The free Sketchup will import pictures by selecting file, then import. The only thing I know for sure that the pro version will do that the free one won't is it will save the drawing into an Autocad compatible .DXF format. I must be honest here, getting those two pictures to line up 90 degrees with each other and be the right size was a bear for me. If you just want to import a picture and draw on it that much is easy (and fun!). What I do is draw a couple of right angle lines that come together where I want a corner of the picture to be such as the lower left then I import the picture and click on the corner where those two lines converge. Move the mouse away from the corner and click when you have the size you want. Google has videos available that teach various aspects and their technique is likely better than mine, I have watched a couple of them.

How do you use Sketchup?

Mike

I'm a self-unemployed engineer civil/structural - use SU if I can't visualise how something would look, say a guardrail or a roof, or if I want to show it to a client for approval. Some clients use SU, they revise the drawing and send it back. I'd like to be able to import a CAD file floor plan and use SU to make a 3D like you did here. Will try it. Tried drawing the Z carbs and float bowls but got sidetracked. SU has a lot of cool features. Wish I could afford the pro version, but probably don't really need it. If I wanted to put a (view of) SU drawing in a CAD sheet I could just make a PDF and import that to the CAD. It's a little too sketchy looking for 3D steel connection details though.

Thank you for sharing. I think it would be really neat to have a sketchup drawing of the Z carbs. I have a dream of grandeur where the drawing could be animated to show normal operation and faults with solutions. Sigh, my imagination for use of SU is better than my skill level I think. I imagine your floor plan idea will work. We have SU pro at work. I notice from using the pro version that it has a built in access to a 3D warehouse with a search function. We wanted to draw a bathroom remodel for a project and I found an existing bathroom I could use and modified it. I had to "explode" the download before I could edit it and accidentally discovered how grouping can have subgroups that can be further exploded for further editing. Once the whole bathroom was exploded the sink and other fixtures could then be exploded. Get me to talking about drawings and we will be here all day. heh heh.

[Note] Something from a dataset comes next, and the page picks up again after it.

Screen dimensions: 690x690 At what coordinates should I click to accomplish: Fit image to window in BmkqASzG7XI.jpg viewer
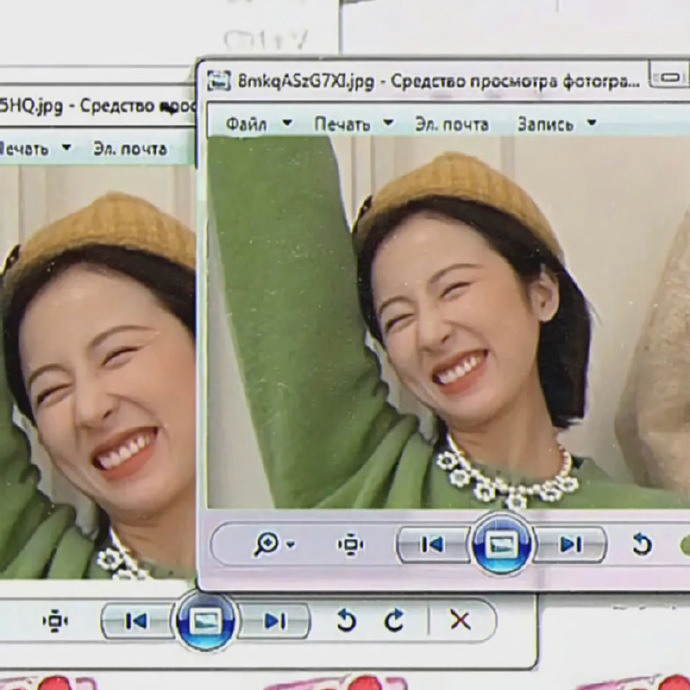coord(349,544)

Started the float bowl drawings to find how the front/rear bowls reacted to fluid level tilting on acceleration. Read that it was the reason for the ears on the front bowl being 2mm lower. But when I used an angle meter on the motor, checked the distance between nozzle and float bowl drain, and did the trig, saw that the 2mm is about right for the motor tilt. so gave up on the drawing. The accelaration may still have an effect.

The carb project sounds good - but might be easier with a 3D CAD due to dimensioning, even though SU is easier and faster. I use Solid edge 2D, they have a 3D I wish I could afford. Have Viacad3D but can't seem to do much with it.

I agree, Sketchup would allow more to make use of a drawing of an SU carb.

It would be easier to make a Sketchup drawing of an SU carb if one had a spare carb to make measurements off of.

I experimented with importing higher resolution pictures into SU. I think I read that if the pictures get large in size it impacts performance.